### Text to read

I disagree that it can't be changed, and will be working on a design
and a proposal. And I think that, eventually, it must change, and so
the sooner the better. No longer does Scala interoperate with Java
because the Java people woke up and realized how broken it is. All
code that deals with Java chars is broken; eventually all use of it
will be abandoned, except by amateurs who don't know what they're
doing, and others who don't care whether their code is broken . The
new Java "char", as can be seen from the java.lang.Character methods,
is called "int".

> On Wed, Dec 22, 2010 at 21:18, Jim Balter wrote:
>>
>> Again, read the java.lang.Character API, with its many codePoint
>> methods. As I said, you can code Java string handling correctly *if*
>> you assiduously avoid the char type and slicing or indexing strings.

######

Set exercise A: From the records, copy everything from the line containing "This screenshot has height=658, width=1165." down to the line containing "Action: [x=1074, y=163]", both ends included, and leave out the pictures.

### Records for this task

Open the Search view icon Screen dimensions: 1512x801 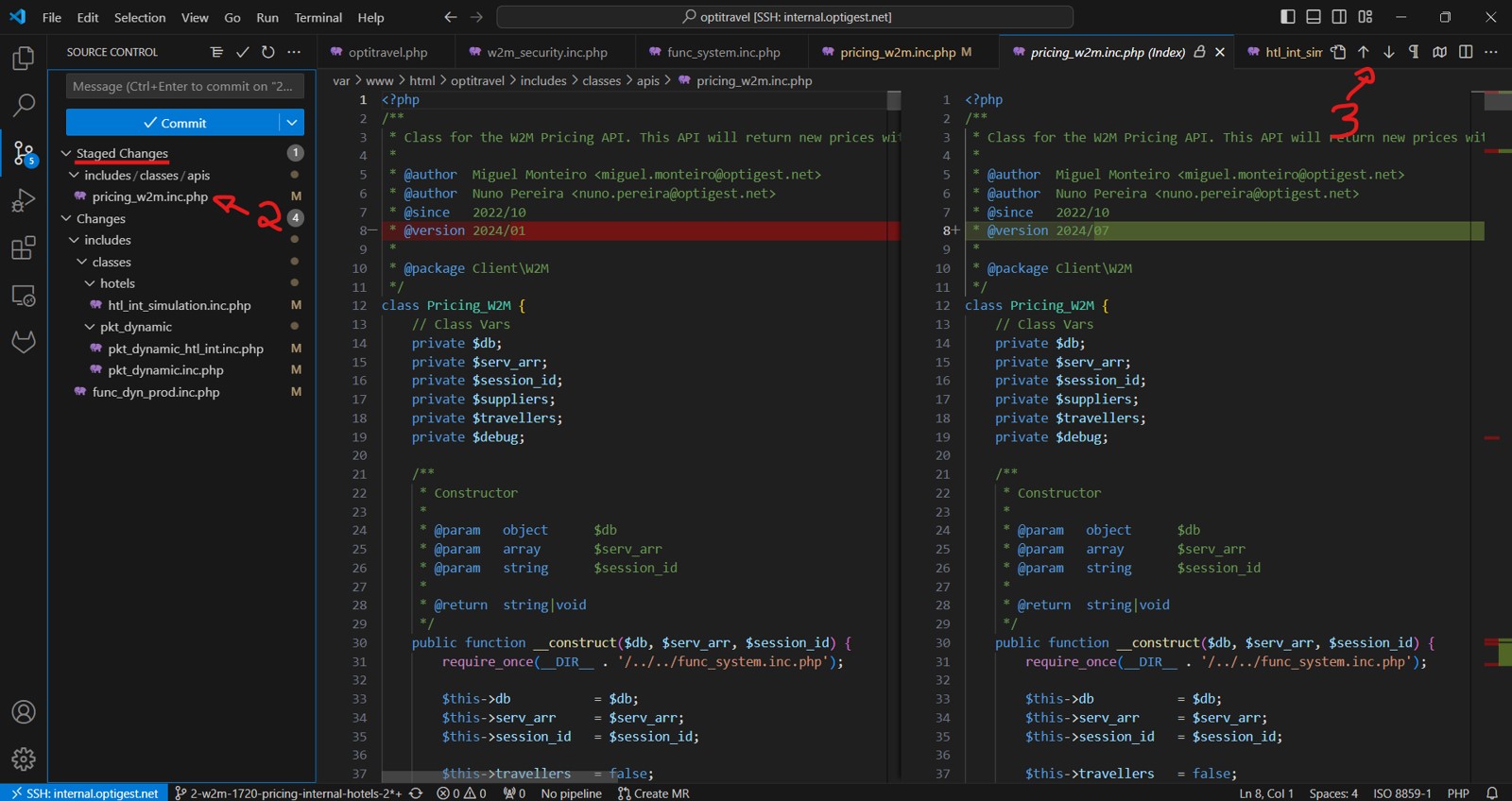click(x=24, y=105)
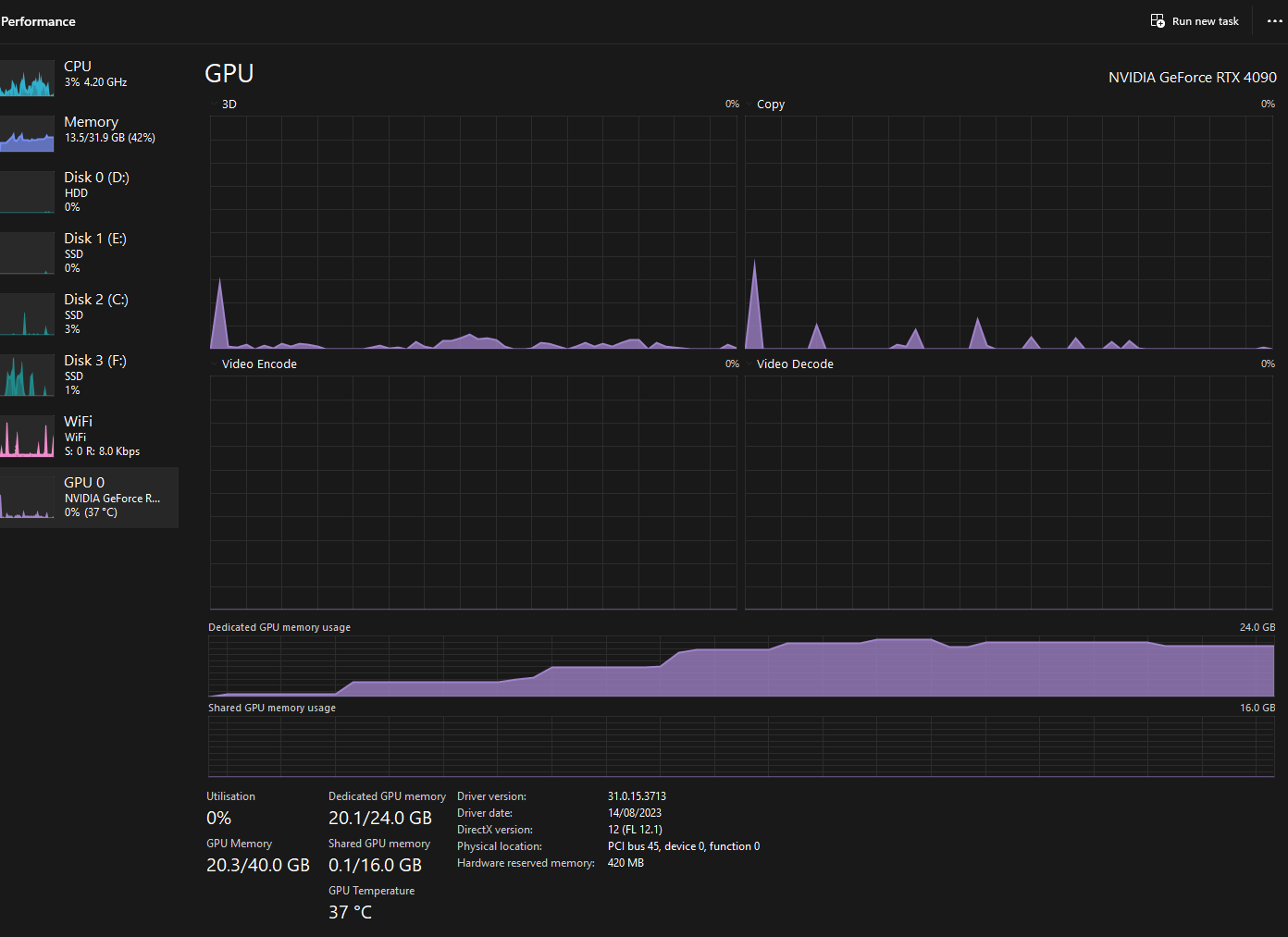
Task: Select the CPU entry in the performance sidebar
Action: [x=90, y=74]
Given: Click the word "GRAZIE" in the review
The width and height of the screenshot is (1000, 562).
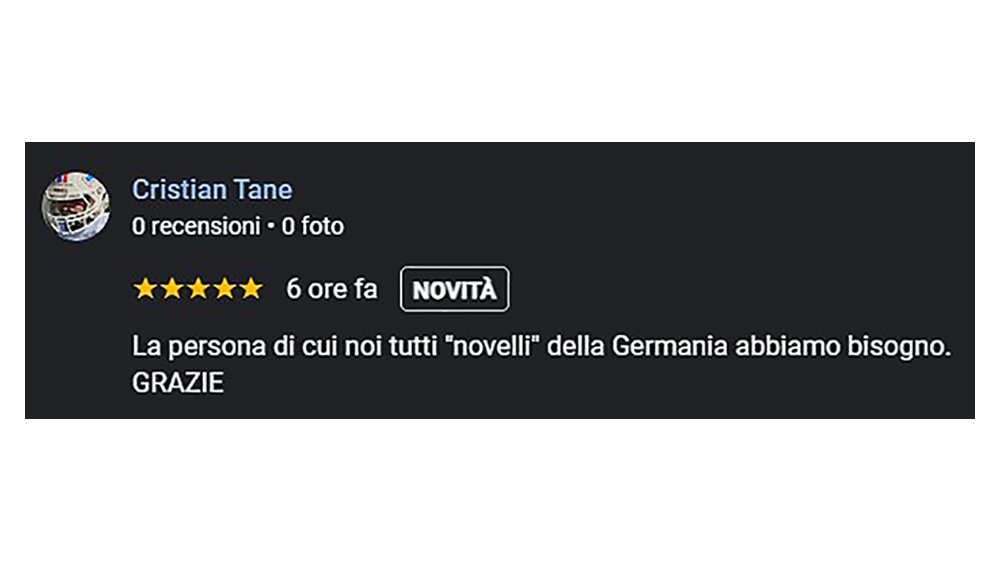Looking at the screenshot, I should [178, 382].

######
### Records for this task

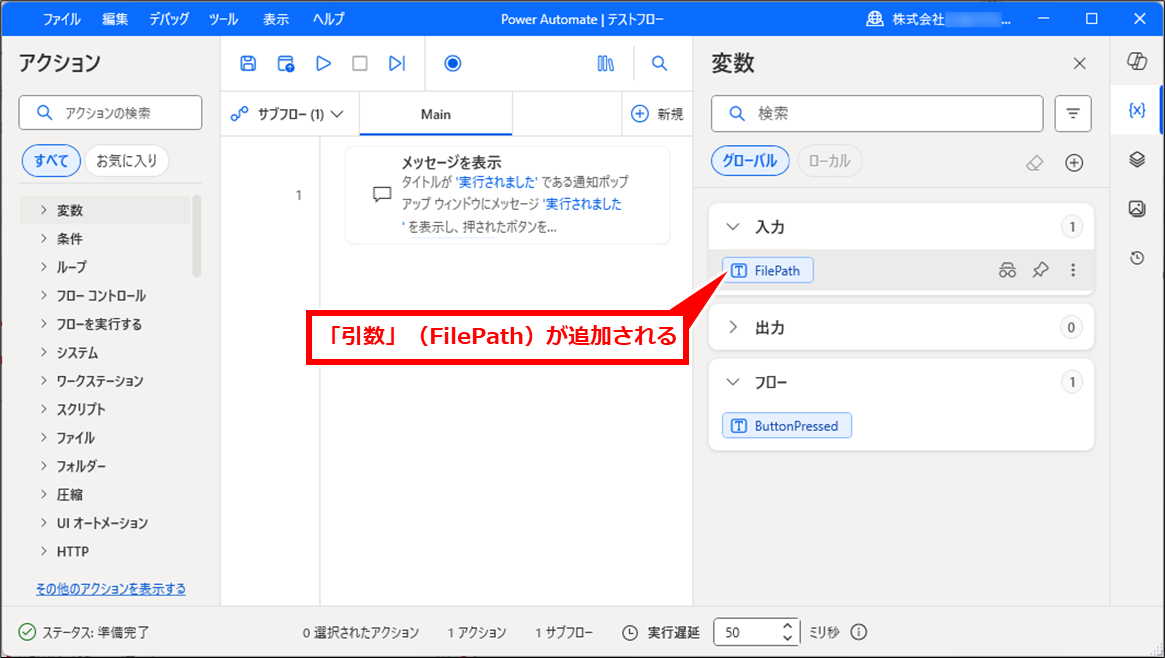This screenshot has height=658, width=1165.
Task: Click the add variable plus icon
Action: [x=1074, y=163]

######

Set exercise B: Translate into Spanish this sentence from the text on Java's char type: "The new Java "char", as can be seen from the java.lang.Character methods, is called "int"."

Output A:
This screenshot has height=658, width=1165.
Task: Click the add variable plus icon
Action: [x=1074, y=163]

Output B: El nuevo "char" de Java, como puede verse en los métodos de java.lang.Character, se llama "int".